To do this, the government should step in and directly take over payroll obligations for companies that have been hard hit by our current economic crisis. By expanding existing tax credits that offer companies support for their payroll obligations, Congress can quickly provide hard-hit small businesses with funds to retain and rehire their workers.

By operating through the tax system, such proposals will provide relief to every company that needs it and ensure that government support is used to keep people employed. This should be paired with continued support for expanded unemployment insurance to ensure that workers get support regardless of their employers’ decisions.

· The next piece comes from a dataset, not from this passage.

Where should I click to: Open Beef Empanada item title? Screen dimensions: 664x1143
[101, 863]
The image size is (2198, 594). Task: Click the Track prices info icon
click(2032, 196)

Second, we should provide specific, targeted grants to Black- and Latinx-owned small businesses, which have done particularly poorly with PPP. Finally, we should provide grants (or, at worst, low-interest loans) to small businesses to help cover non-payroll costs, like rent, that might be driving them out of business.

We can improve upon the PPP and stop thousands of small businesses from failing and millions more workers from being left behind. That – not the latest celebrity brand getting PPP funds – should be Congress’ focus in the weeks ahead.